• _EXERCISE PROMPT_: Edit the lines starting with the line with "Select the green dress color thumbnail" and going on through the line with "tap(373, 157)", replacing "screenshot" with "screen capture" and changing nothing else. Leave the pictures out of your answer.

• _EXCERPTED RECORDS_:
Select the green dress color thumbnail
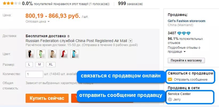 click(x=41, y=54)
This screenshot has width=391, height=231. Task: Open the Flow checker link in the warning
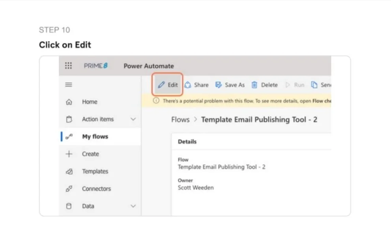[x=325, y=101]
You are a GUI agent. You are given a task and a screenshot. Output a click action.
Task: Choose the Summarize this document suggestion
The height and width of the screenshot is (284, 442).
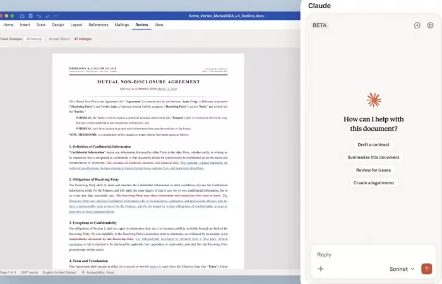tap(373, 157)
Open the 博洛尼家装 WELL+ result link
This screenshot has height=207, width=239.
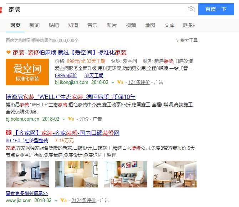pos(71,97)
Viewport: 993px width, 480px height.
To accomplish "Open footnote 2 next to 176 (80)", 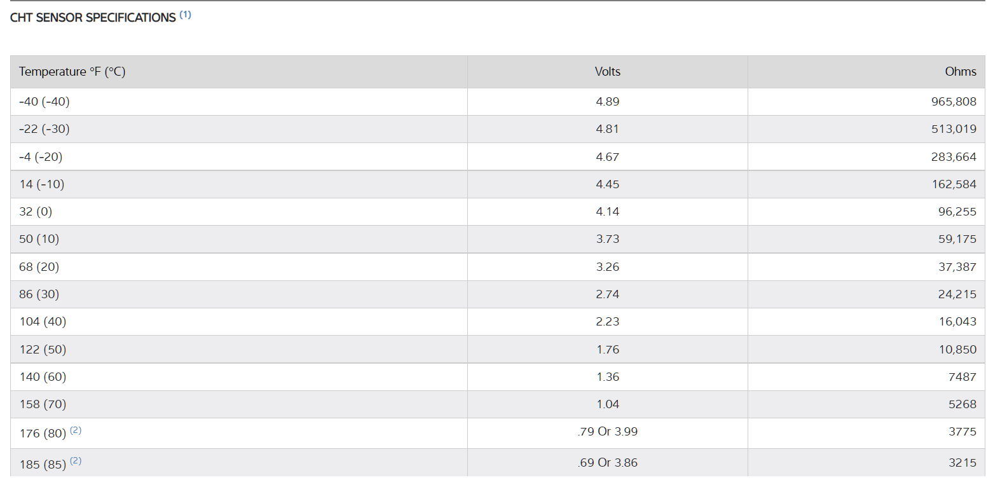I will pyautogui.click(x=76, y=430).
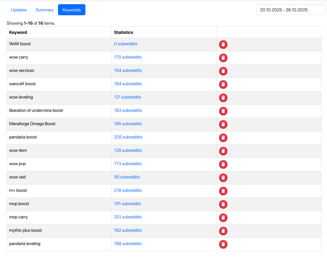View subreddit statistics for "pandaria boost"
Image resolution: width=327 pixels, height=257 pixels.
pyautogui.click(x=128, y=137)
...
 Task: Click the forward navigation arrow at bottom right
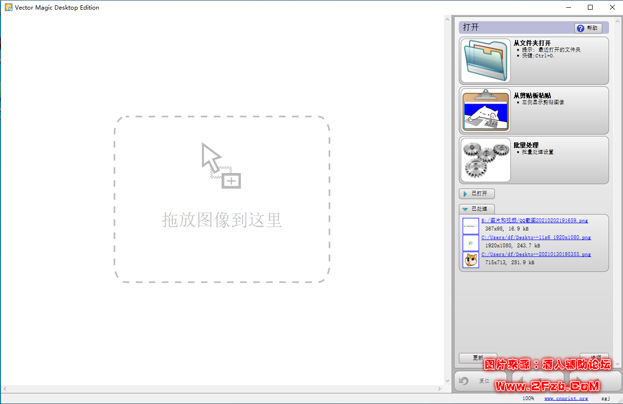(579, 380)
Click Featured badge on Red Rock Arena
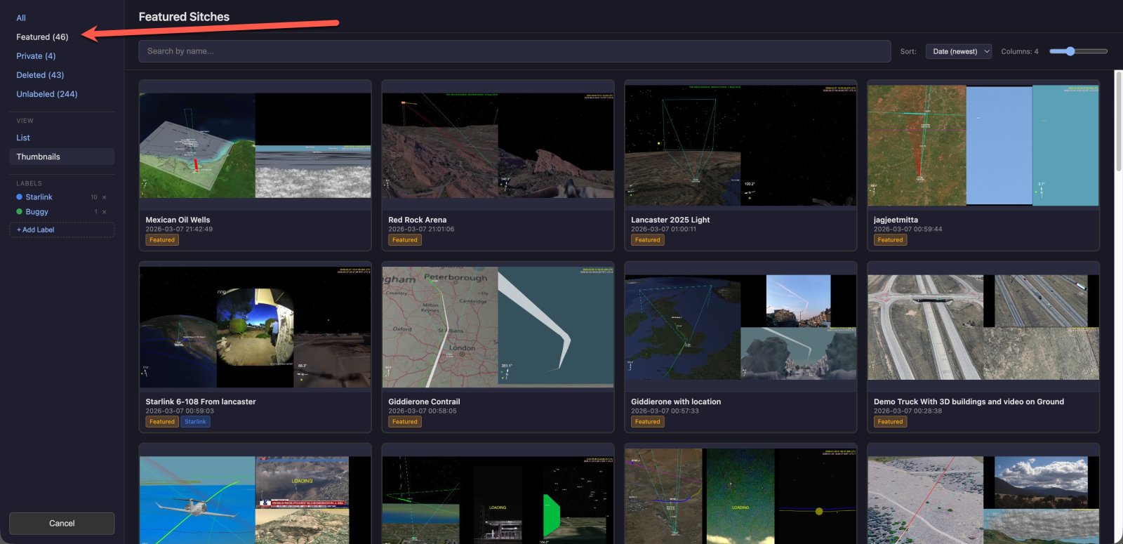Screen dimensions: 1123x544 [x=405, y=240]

• _PROBLEM SOLUTION_:
Select the green dress color thumbnail
 click(x=41, y=54)
This screen capture has width=391, height=231. Task: Open the Flow checker link in the warning
[x=325, y=101]
You are a GUI agent. You are given a task and a screen capture. Output a click action.
Task: Choose the Summarize this document suggestion
The height and width of the screen capture is (284, 442).
tap(373, 157)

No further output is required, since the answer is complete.